→ **EXCERTO DO DOCUMENTO**
Premium Quartos arrendados por sexo. Sexo para pagar rendas. Como as rendas caras aumentaram a prostituição
Há quem se aproveite dos preços exorbitantes das rendas para conseguir trocar alojamento por serviços sexuais. E há também muita gente a cair na prostituição para conseguir pagar habitação, mais do que no período da troika.
Um homem na casa dos 40 anos, de elevado estatuto social, tem três apartamentos numa das zonas mais nobres de Lisboa. Cada um deles é ocupado por uma mulher: uma portuguesa, uma brasileira e uma outra nigeriana, todas jovens e "esculturais". Nenhuma delas paga um cêntimo de renda, apenas água e luz. O acordo com o "senhorio" é outro: têm de "receber" os amigos dele para encontros sexuais, serviços pelos quais cobram um mínimo de 100 euros, metade dos quais vão diretos para o bolso do dono das casas. A morar num apartamento de luxo ao lado, é ele que controla a agenda das mulheres, escolhidas em plataformas online e que chegam a receber seis homens à hora do almoço e à tarde, quando os prédios estão vazios. Depois dessa hora, as visitas são proibidas - os vizinhos podiam desconfiar. Não há anúncios na internet, nem em jornais, e com este esquema o homem encaixa pelo menos seis mil euros por mês.
"Elas aceitam porque dizem que pelo menos não têm de pagar renda, sempre poupam algum dinheiro." Quem o conta é Inês Fontinha, que durante mais de 40 anos dirigiu O Ninho, associação que acompanha e reabilita prostitutas na cidade Lisboa e que admite que até para ela este é um fenómeno novo. Fenómeno que tem uma razão óbvia: os preços exorbitantes da habitação na capital, que estão também a levar mais mulheres a recorrer à prostituição para conseguirem suportar as rendas, ao mesmo tempo que muitas outras não conseguem deixar as ruas.
As três mulheres que relataram os seus casos a Inês Fontinha garantem que estas novas formas de proxenetismo estão a aumentar na cidade. Tal como o de homens que publicam anúncios em sites especializados onde informam que arrendam quartos em troca de sexo. "A habitação é fundamental e é neste momento o grande obstáculo à saída de muitas mulheres da prostituição e fator de entrada", denuncia Inês Fontinha.

→ **TAREFAS PROPOSTAS**
a) Disponha as linhas de localização de elementos no ecrã numa tabela Markdown com as colunas «Número» e «Conteúdo da linha», excluindo as linhas em branco. As imagens devem ficar fora da resposta.
b) Retome o texto sobre as rendas caras e a prostituição em Lisboa a partir da última frase apresentada.

Registos de localização de palavras e elementos:
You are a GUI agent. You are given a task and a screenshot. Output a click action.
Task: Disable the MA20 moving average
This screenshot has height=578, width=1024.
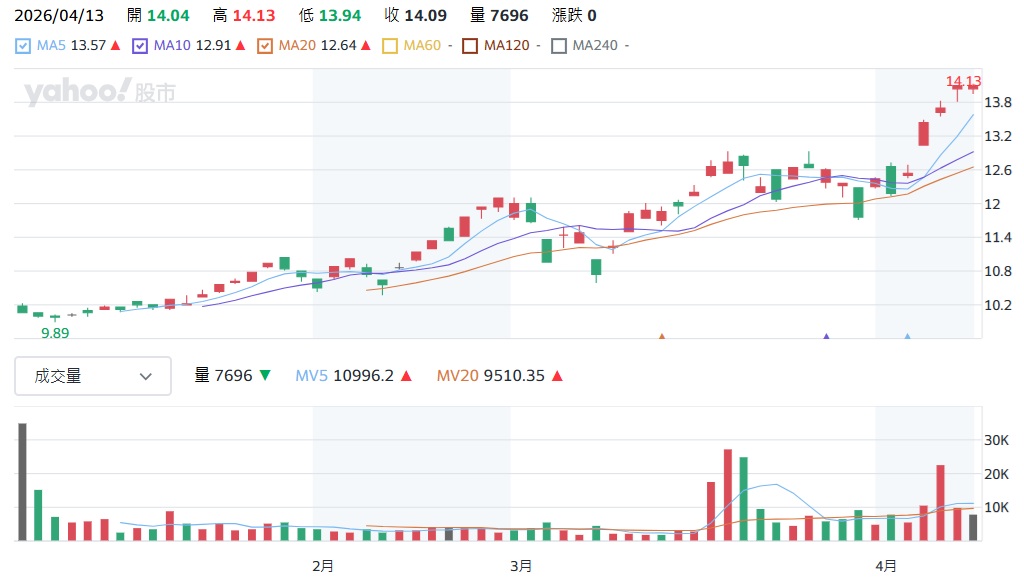click(x=265, y=45)
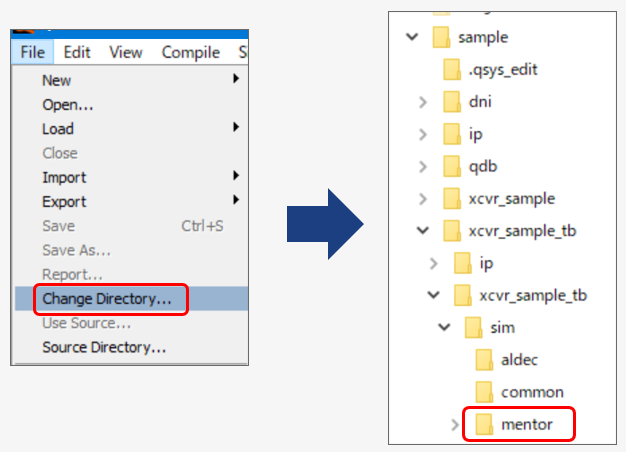Image resolution: width=626 pixels, height=452 pixels.
Task: Choose Open... from the File menu
Action: click(68, 104)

→ **RESULTADOS DAS TAREFAS**
a)
| Número | Conteúdo da linha |
|---|---|
| 1 | You are a GUI agent. You are given a task and a screenshot. Output a click action. |
| 2 | Task: Disable the MA20 moving average |
| 3 | This screenshot has height=578, width=1024. |
| 4 | click(x=265, y=45) |
| 5 | Image resolution: width=626 pixels, height=452 pixels. |
| 6 | Task: Choose Open... from the File menu |
| 7 | Action: click(68, 104) |

b)
"Olhe, pago 280 euros pelo quarto e tem ratos! Já disse ao senhorio, mas acha que ele se importa? Não quer saber... E agora faço o quê? Também não consigo arranjar outro quarto por este preço!"
Afirmações reforçadas por Conceição Mendes, assistente social n"O Ninho há mais de 30 anos e que sente que os preços das rendas em Lisboa estão a bloquear a porta de saída da prostituição e a escancarar a de entrada. "As nossas equipas de intervenção deparam-se com situações em prédios de escritórios, em ruas centrais de Lisboa, em que os apartamentos são todos alugados para prostituição. É um apartamento por piso, cada um com dez quartos, alugados por 200 euros por semana. Portanto, as mulheres pagam, só aí, 800 euros para se prostituírem, mas depois ainda têm de arrendar outro quarto onde vivem com os filhos, sempre acima de 300 euros, se for em Lisboa. Muitas não se importavam de sair, mas depois, com a questão da habitação, quando começamos a fazer orçamentos percebemos que não dá." Conceição Mendes diz mesmo que há mais gente a chegar agora à prostituição do que durante a crise económica da primeira metade da década.
"Casas vazias deviam ser usadas nestes casos"
"Olhe, pago 280 euros pelo quarto e tem ratos! Já disse ao senhorio, mas acha que ele se importa? Não quer saber... E agora faço o quê? Também não consigo arranjar outro quarto por este preço! Eu só tenho o RSI, não tenho mais nada!" Os testemunhos, recolhidos com a ajuda das equipas de intervenção do Ninho, refletem quase sempre a mesma realidade de mulheres muitas vezes deslocadas - imigrantes ou vindas de outras zonas de Portugal -, enredadas na miséria, com histórias de maus-tratos e abusos na infância. "A minha situação é muito complicada...Tenho o RSI, 189 euros... o meu quarto é 350 euros, o que é que eu hei de fazer à minha vida", lamenta-se outra mulher.
"É a minha mãe que está acamada, é o miúdo que anda na escola, a reforma do meu marido não chega a 300 euros, e a gente paga 500 da casa, como é que uma pessoa vive? Não se vive, sobrevive-se."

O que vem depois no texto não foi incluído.